Mir ist klar, dass das ausschließliche Abheben auf die "Wirkung" auch als Entschuldigung für ein Karajansches Verträglichmachen einer sperrigen Partitur herangezogen werden könnte. Das ist aber nicht gemeint. Auch sonst bitte ich die Frage nicht als polemisch misszuverstehen. Ich frage mich manchmal nur, ob bei (großen?) Teilen unserer Musikkritik nicht das Pendel zu weit zugunsten des Analytischen ausschlägt.
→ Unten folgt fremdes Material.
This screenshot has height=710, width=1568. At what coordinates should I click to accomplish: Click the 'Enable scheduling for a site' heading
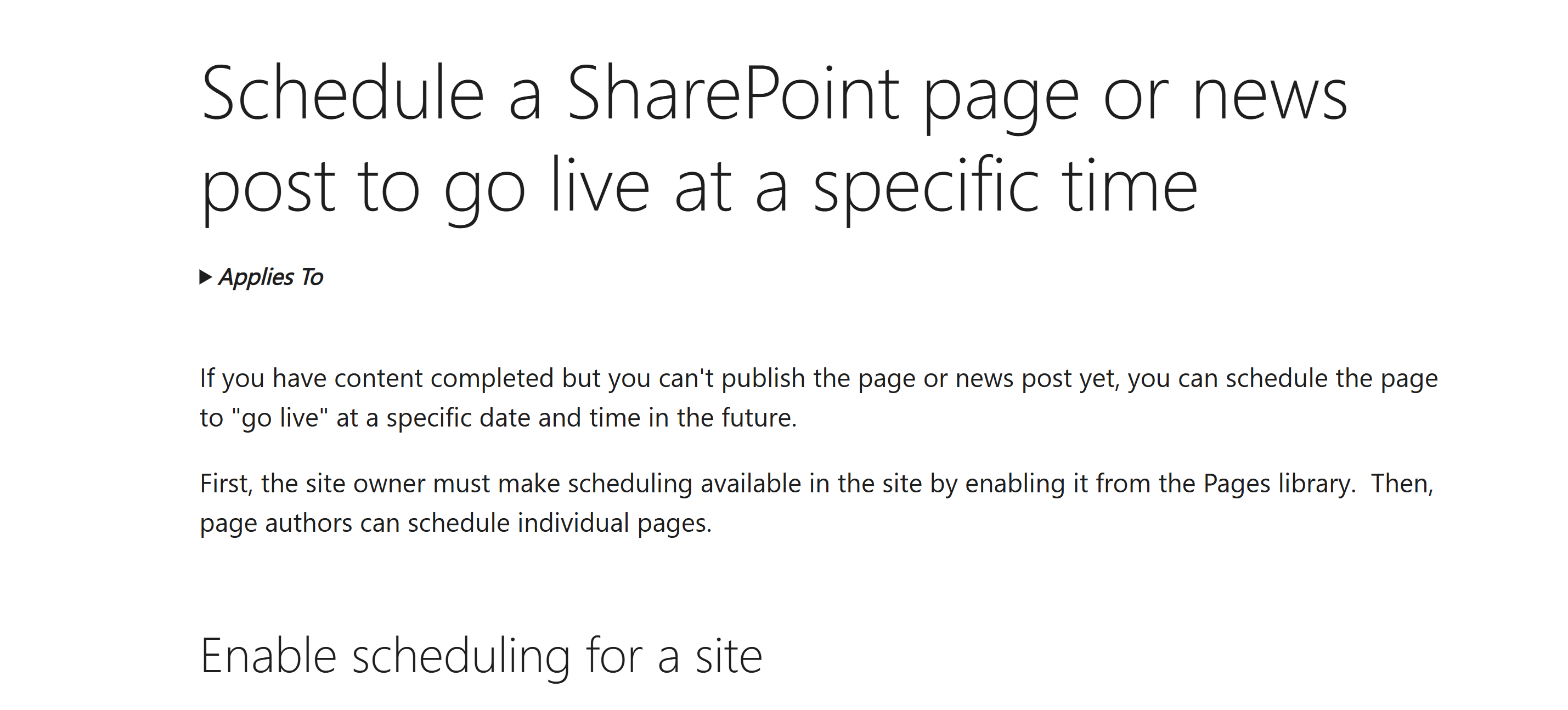tap(481, 656)
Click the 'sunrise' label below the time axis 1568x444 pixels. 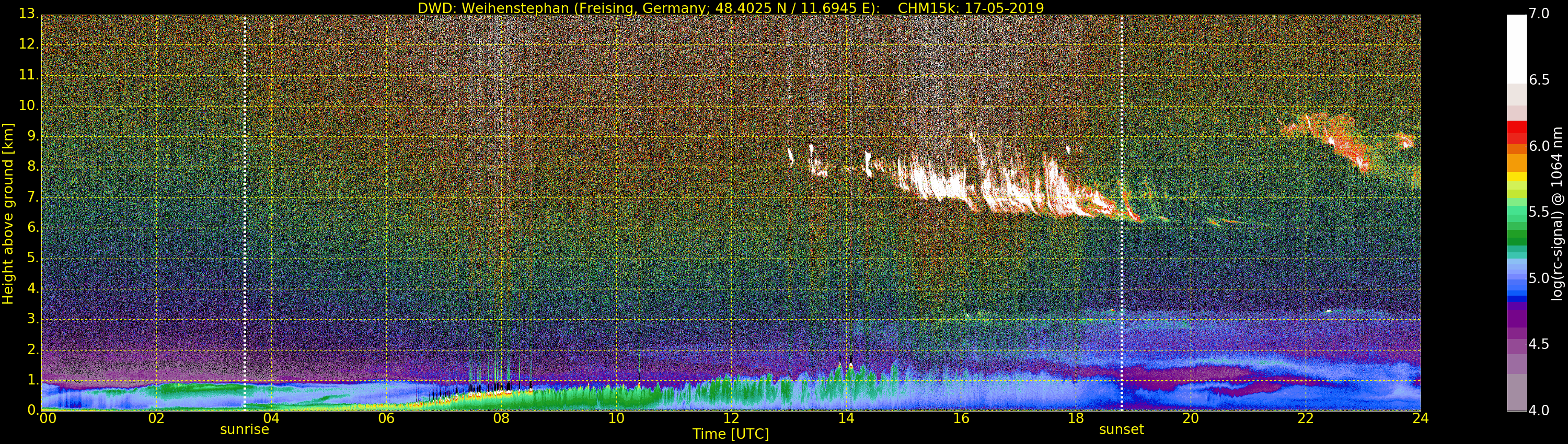[x=244, y=429]
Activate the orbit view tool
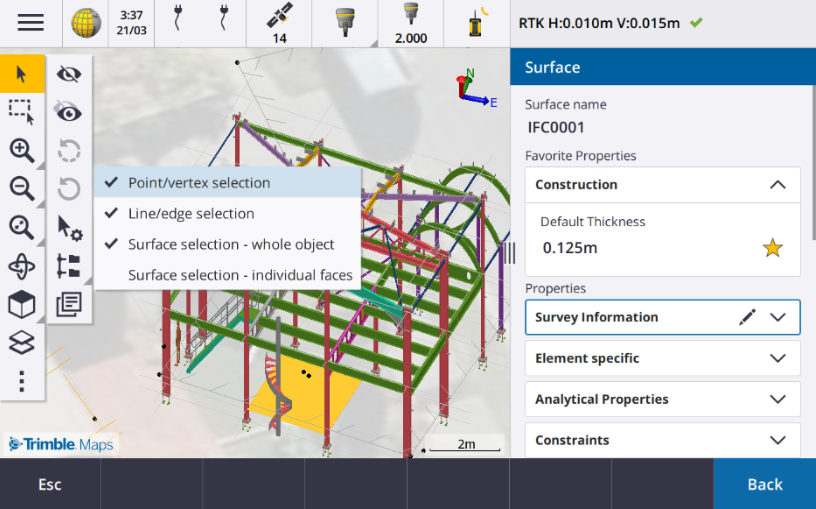The image size is (816, 509). tap(21, 266)
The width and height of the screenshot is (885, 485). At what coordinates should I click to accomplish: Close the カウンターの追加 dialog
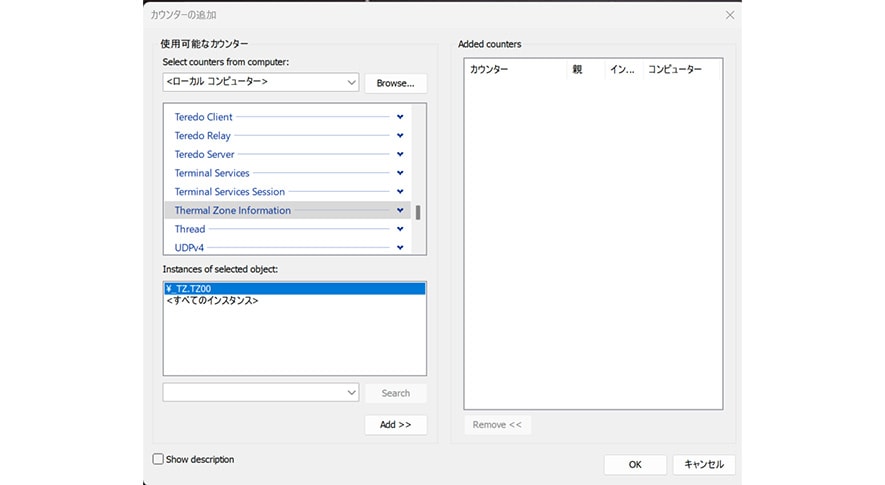click(730, 15)
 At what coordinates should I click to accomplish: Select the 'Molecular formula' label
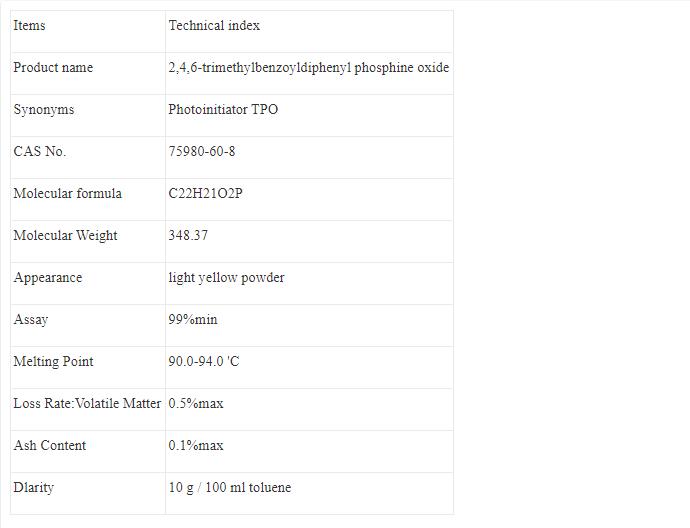[x=67, y=194]
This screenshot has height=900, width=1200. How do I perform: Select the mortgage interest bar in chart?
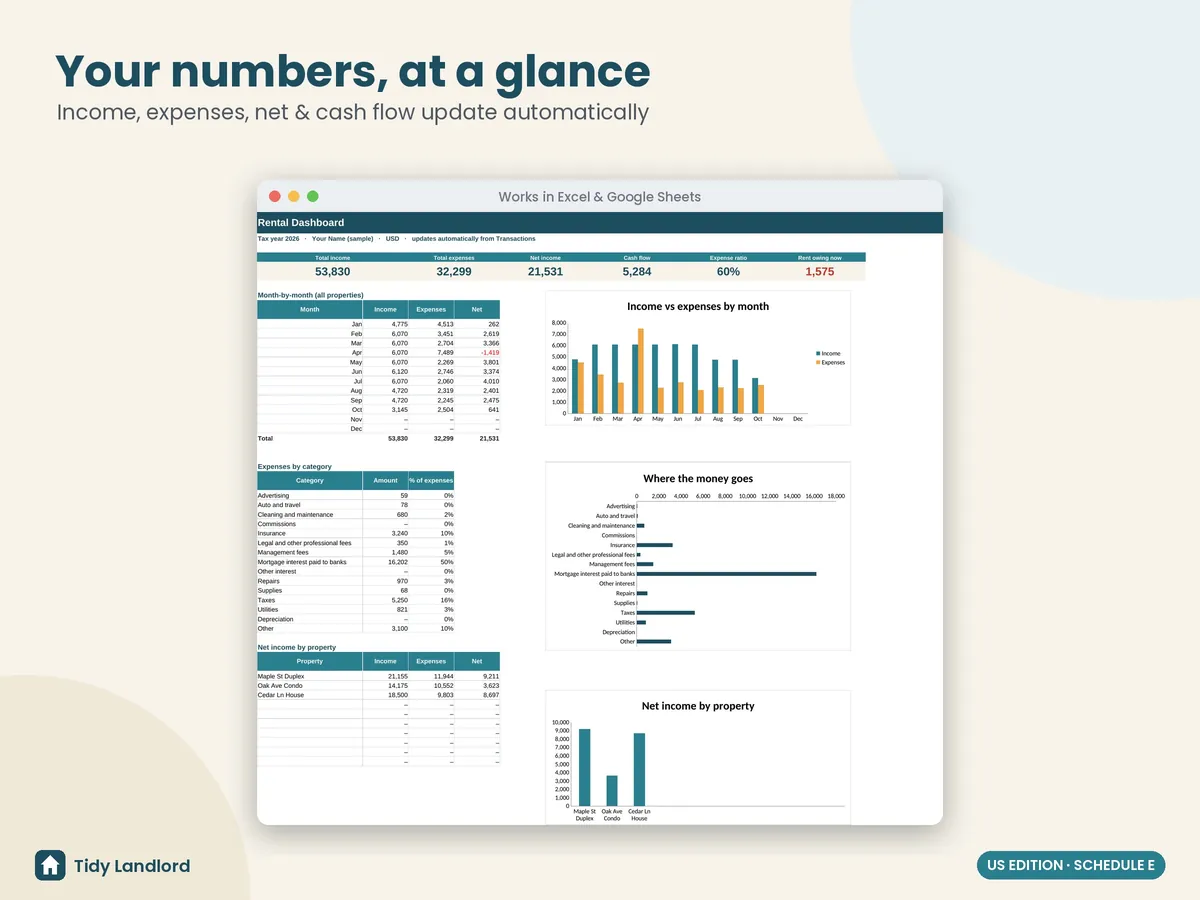click(x=727, y=574)
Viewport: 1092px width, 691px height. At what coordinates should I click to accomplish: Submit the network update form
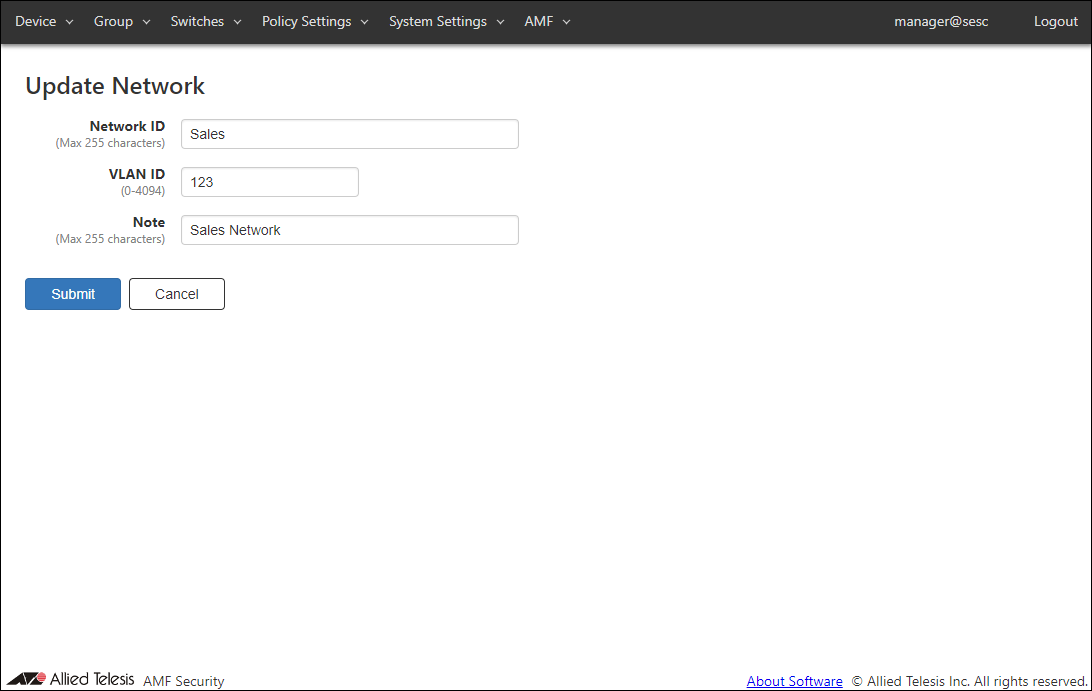(x=73, y=294)
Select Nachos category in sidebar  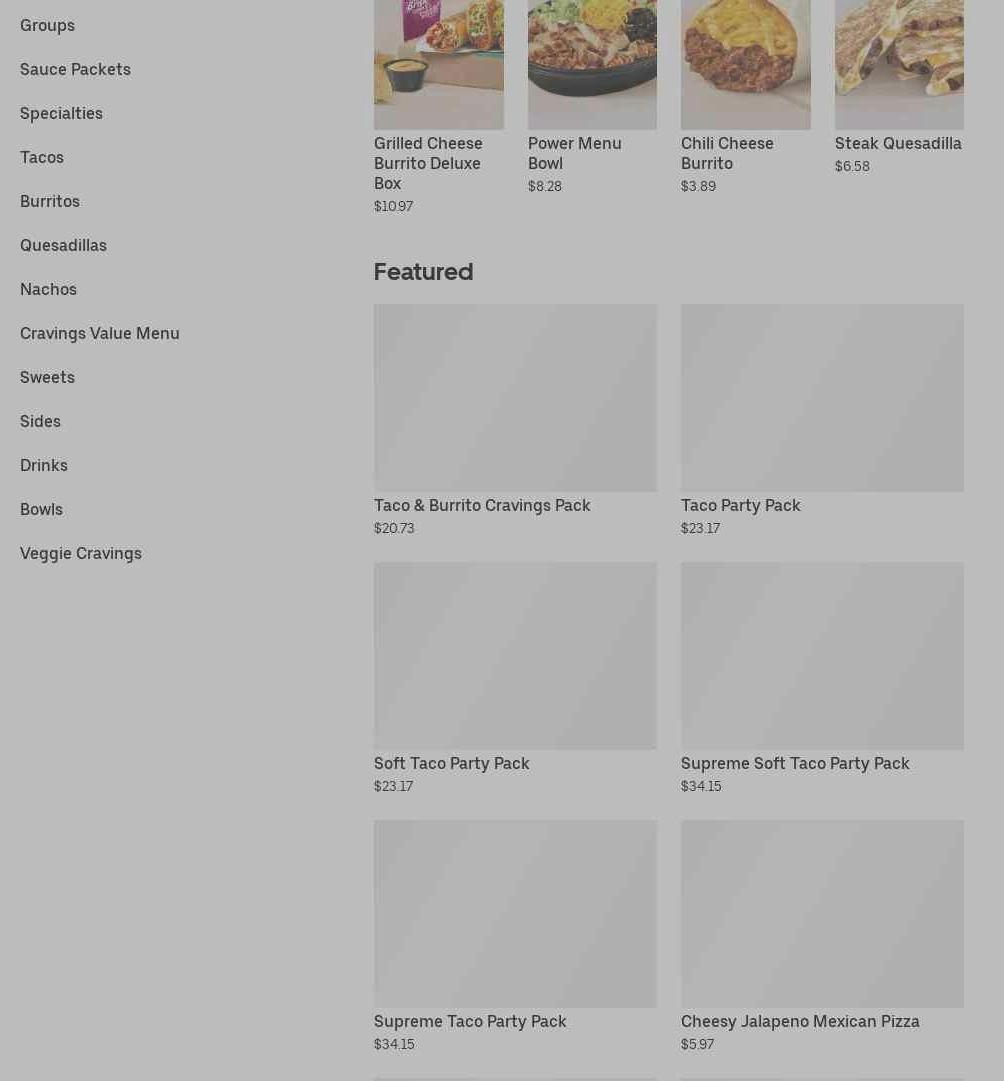click(x=48, y=290)
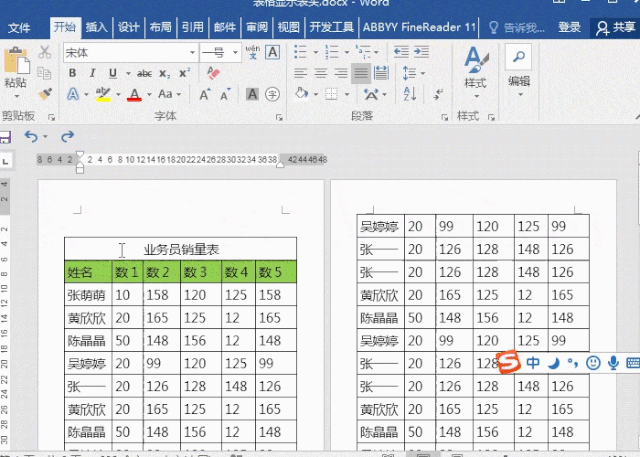Image resolution: width=640 pixels, height=457 pixels.
Task: Click the Shading paint bucket icon
Action: point(301,94)
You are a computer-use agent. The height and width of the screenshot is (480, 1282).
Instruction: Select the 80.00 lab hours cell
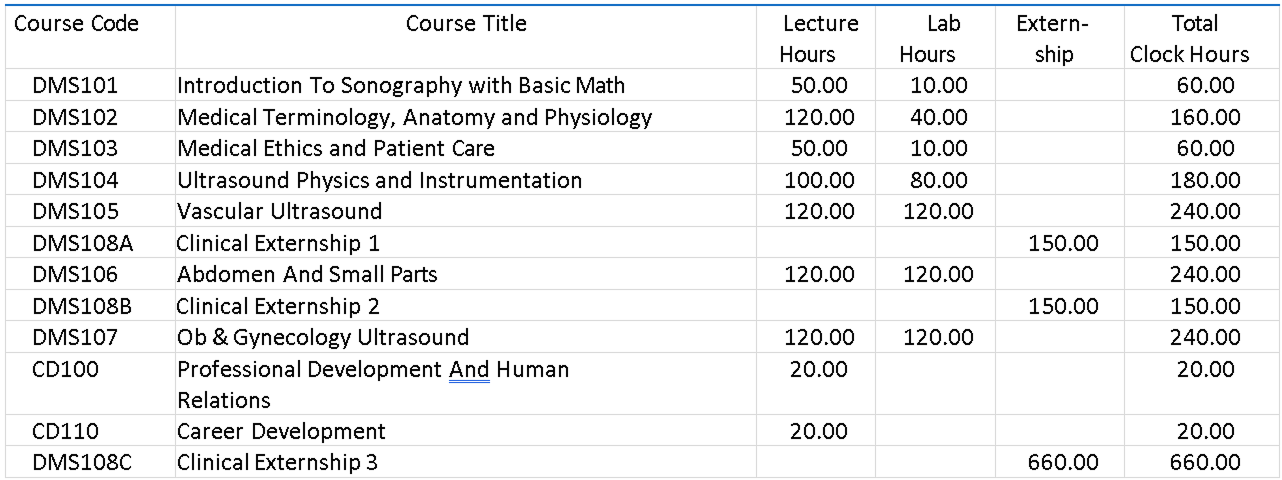(x=938, y=181)
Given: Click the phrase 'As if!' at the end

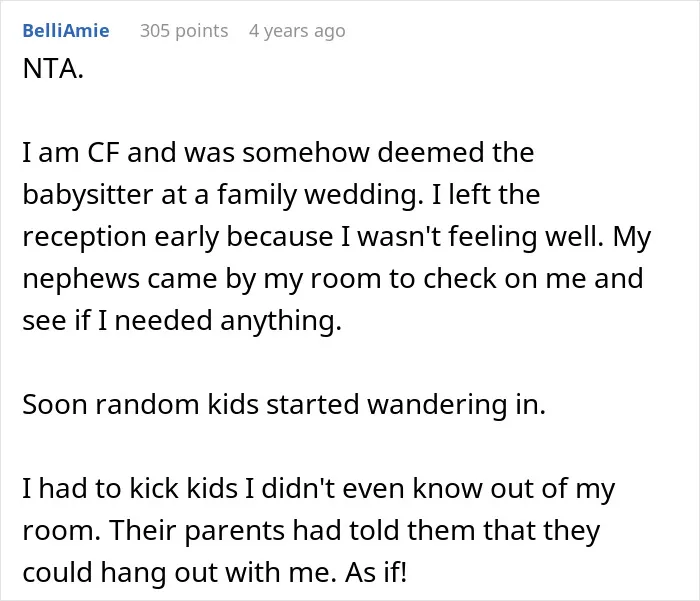Looking at the screenshot, I should pos(376,572).
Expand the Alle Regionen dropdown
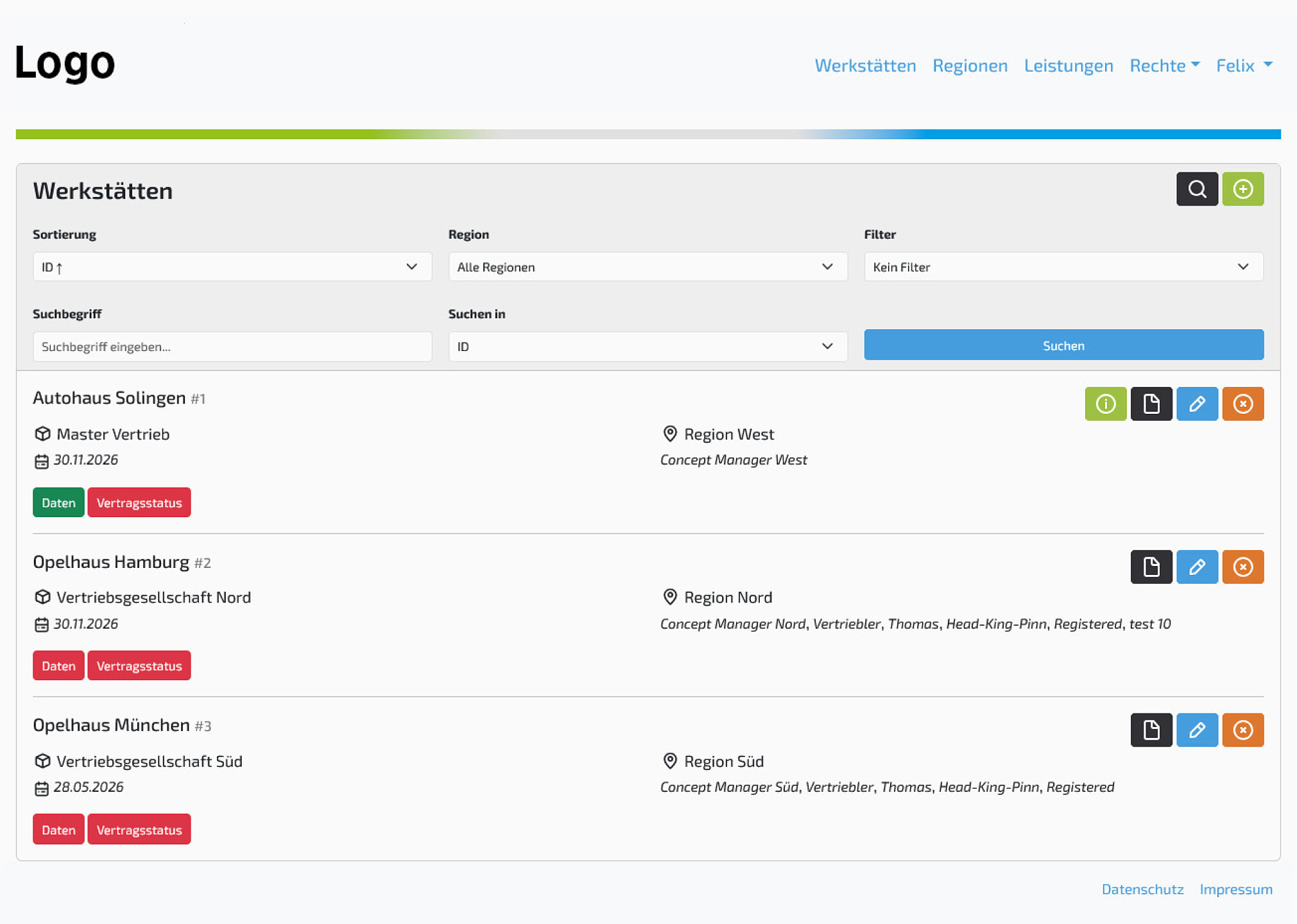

Ich denke da an das häufige Lob für Aufnahmen etwa eines Boulez oder Gielen, in denen regelmäßig deren klare Analyse und Herausarbeitung der Struktur der jeweiligen betont wird, weswegen die einen sie stark loben, während sie andere, und darunter wohl auch die Mehrheit des Publikums, (deswegen?) eher kalt lassen.
Mir ist klar, dass diese Fragestellung etwa so schwierig ist wie die Definition der Liebe und irgendwann zwangsläufig beim rein Subjektiven enden muss. Wahrscheinlich bringt hier der Mittelweg zwischen der Betonung der Struktur und der Emotionalität auch nicht den Tod.
Dennoch würden mich Eure Gedanken zu der allgemeinen Fragestellung, die natürlich weit über Berg hinaus führt, interessieren.